═════ TEXTE À ÉTUDIER ═════

Qu’attendiez-vous donc, que l’INAO traite les vins nature ? » plaisante avec esprit un représentant du vignoble, ayant participé au comité national des AOC vins du 15 février. Emmanuel Cazes est pour sa part d’humeur moins badine, le vigneron du Roussillon ayant été le rapporteur pendant deux ans de la réflexion sur une définition du vin nature. « C’est un enterrement de grande classe, le dossier est rangé dans les cartons de l’INAO… Le monde des vins, surtout AOC pour ne pas dire la CNAOC*, ne veut pas entendre parler d’une mention transversale, qui pourrait avoir un statut plus élevé. Ils ne peuvent déjà pas supporter la mention agriculture biologique » regrette-t-il.
Demandée par la Commission National de l’Agriculture Biologique, la réflexion sur la définition des vins natures a donné lieu à une commission intégrant des membres des comités AOP et IGP. Son objectif étant de donner un cadre à une mention toujours plus à la mode, afin d’en garantir les pratiques pour les consommateurs. Alors que les adeptes du vin nature souhaitent justement sortir des sentiers battus, Emmanuel Cazes souligne leur besoin de réglementation et de structuration.

═════

▶ **CONSIGNES DE L'EXERCICE**:
A: Recopiez fidèlement le passage du texte sur le vin nature qui commence par « Demandée par la » et se termine par « et de structuration. ».
B: Poursuivez la rédaction du texte sur le vin nature en reprenant après sa dernière phrase.
La liste placée après ce texte n'est d'aucune utilité ici.

═════ DONNÉES FOURNIES ═════

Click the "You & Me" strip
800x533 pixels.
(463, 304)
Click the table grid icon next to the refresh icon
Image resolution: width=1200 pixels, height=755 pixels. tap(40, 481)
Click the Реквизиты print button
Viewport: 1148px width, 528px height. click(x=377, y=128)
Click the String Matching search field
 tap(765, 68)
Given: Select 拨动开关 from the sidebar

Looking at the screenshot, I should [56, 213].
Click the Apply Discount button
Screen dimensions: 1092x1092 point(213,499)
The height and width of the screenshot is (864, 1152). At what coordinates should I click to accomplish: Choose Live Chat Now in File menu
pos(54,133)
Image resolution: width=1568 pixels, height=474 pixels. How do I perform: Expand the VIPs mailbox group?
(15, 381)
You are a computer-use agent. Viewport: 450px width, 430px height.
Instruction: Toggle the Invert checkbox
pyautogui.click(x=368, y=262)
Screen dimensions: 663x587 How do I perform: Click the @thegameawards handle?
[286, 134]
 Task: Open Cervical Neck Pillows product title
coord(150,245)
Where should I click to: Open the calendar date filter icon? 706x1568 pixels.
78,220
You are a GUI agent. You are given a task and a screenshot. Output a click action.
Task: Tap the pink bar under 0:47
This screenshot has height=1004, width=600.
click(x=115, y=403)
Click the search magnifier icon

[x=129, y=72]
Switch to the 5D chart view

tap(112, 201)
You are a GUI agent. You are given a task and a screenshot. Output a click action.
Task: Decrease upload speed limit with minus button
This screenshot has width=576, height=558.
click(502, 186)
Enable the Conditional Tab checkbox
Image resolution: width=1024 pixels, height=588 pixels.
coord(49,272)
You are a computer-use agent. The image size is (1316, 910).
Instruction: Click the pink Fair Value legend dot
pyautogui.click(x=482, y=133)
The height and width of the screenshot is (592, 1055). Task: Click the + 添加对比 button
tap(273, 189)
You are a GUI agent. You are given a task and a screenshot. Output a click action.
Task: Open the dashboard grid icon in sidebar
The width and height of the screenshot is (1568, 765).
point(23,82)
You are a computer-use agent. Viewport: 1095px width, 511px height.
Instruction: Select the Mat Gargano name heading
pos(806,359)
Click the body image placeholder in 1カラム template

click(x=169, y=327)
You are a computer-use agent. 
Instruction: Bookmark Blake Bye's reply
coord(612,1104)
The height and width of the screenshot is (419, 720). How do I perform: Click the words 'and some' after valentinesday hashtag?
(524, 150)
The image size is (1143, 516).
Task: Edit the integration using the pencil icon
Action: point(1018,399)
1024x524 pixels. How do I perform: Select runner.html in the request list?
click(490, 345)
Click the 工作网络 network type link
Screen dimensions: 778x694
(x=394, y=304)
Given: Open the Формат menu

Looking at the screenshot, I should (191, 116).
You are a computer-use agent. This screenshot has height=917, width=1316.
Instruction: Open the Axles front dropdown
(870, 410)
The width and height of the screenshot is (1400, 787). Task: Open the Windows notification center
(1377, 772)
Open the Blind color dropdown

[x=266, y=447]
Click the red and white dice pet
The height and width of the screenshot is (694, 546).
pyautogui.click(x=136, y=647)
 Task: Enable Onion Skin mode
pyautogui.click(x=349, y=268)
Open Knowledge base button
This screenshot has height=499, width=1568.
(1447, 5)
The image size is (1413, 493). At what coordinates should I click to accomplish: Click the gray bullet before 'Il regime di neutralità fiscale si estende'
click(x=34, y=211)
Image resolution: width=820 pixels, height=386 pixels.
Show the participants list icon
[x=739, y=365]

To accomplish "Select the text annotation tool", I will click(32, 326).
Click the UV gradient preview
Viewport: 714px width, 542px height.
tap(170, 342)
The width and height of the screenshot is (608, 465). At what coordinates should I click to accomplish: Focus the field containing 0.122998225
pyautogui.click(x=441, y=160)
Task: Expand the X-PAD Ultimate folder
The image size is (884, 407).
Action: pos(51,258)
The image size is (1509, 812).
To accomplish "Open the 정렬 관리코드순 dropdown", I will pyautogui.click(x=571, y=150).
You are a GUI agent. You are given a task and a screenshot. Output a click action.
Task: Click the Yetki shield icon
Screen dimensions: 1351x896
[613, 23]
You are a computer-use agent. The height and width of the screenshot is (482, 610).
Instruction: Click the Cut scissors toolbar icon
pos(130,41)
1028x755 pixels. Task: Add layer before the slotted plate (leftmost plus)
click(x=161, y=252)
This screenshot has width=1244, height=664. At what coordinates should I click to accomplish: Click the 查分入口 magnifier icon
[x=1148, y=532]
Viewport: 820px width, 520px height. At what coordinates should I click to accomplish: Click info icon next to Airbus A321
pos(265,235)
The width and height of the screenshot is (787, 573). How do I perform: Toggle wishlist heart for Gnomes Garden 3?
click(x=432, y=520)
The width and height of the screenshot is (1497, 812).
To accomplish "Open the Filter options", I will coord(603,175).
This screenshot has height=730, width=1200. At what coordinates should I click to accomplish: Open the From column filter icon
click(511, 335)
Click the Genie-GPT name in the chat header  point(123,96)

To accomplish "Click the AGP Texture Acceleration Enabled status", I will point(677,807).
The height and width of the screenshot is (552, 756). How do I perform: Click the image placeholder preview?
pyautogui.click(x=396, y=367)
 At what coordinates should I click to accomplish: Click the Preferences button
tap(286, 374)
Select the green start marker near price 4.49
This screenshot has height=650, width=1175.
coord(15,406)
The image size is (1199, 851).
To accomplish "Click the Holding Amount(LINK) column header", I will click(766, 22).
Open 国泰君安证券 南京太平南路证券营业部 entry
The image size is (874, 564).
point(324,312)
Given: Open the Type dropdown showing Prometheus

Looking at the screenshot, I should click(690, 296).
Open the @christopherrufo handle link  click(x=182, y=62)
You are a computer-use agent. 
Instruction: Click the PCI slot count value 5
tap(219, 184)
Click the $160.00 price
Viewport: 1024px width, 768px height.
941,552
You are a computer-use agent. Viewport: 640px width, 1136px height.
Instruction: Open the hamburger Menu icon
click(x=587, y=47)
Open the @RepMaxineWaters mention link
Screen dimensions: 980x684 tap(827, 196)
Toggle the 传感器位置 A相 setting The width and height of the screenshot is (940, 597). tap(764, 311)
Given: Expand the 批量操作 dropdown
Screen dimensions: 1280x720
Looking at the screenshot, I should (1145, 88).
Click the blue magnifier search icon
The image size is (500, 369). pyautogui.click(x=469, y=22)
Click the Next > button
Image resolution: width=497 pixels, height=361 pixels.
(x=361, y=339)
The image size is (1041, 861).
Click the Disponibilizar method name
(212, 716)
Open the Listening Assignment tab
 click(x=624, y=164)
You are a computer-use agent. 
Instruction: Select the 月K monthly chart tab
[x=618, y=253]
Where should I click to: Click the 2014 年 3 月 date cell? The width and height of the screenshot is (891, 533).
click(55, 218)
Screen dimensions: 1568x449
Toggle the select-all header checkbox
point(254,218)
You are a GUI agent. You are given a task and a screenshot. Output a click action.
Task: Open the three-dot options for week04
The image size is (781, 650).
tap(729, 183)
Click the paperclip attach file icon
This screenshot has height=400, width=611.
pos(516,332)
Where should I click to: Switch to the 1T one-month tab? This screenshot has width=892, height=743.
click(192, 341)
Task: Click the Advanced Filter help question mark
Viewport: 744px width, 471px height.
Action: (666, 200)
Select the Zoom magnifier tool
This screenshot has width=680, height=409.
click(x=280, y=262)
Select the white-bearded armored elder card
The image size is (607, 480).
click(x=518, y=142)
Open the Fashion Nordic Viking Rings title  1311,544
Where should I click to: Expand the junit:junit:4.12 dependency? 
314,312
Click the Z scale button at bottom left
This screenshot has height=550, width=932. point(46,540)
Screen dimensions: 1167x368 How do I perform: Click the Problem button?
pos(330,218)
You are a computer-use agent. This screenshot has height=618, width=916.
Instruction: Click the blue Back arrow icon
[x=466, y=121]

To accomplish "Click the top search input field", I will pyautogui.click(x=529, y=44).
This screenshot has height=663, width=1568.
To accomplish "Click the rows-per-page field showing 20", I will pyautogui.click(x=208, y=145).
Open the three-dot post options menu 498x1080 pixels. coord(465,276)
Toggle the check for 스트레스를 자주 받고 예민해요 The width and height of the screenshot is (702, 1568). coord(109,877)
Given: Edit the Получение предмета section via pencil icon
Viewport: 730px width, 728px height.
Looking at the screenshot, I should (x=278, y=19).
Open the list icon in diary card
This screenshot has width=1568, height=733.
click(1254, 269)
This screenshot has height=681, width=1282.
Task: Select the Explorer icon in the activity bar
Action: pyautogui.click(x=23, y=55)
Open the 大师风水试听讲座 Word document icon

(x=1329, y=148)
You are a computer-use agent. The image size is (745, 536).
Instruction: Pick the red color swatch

═════

▶ **CORRIGÉ DÉTAILLÉ**:
A:
Demandée par la Commission National de l’Agriculture Biologique, la réflexion sur la définition des vins natures a donné lieu à une commission intégrant des membres des comités AOP et IGP. Son objectif étant de donner un cadre à une mention toujours plus à la mode, afin d’en garantir les pratiques pour les consommateurs. Alors que les adeptes du vin nature souhaitent justement sortir des sentiers battus, Emmanuel Cazes souligne leur besoin de réglementation et de structuration.

B:
« Réglementairement, le mot nature ne peut pas être utilisé pour le vin. Selon le codex agroalimentaire, ne peuvent prétendre à ce terme que les aliments bruts, qui ont été à la limite tranchés ou râpés. Mais pas fermentés ou conditionnés… » souligne le rapporteur. Son rapport ne propose pas de réglementer un « vin nature », mais de définir une « vinification sans intrants ». Soit des pratiques œnologiques minimalistes, réalisées sur un moût issu de raisins certifiés bio.
« Malheureusement, la vieille garde manque de clairvoyance en voulant garder son pré carré. Je compte maintenant sur la filière nature pour se mobiliser et réagir face à cette ineptie. On ne peut plus contenir l’engouement pour ces vins, l’INAO sera obligé d’y revenir et constater les usages. C’est son rôle » annonce Emmanuel Cazes, soulignant que le même débat a lieu en Italie. « Si elle ne vient pas de France, la solution pourrait arriver d’ailleurs… » esquisse-t-il.
* : Soit la Confédération Nationale des Producteurs de Vins et Eaux-de-vie de Vin à AOC.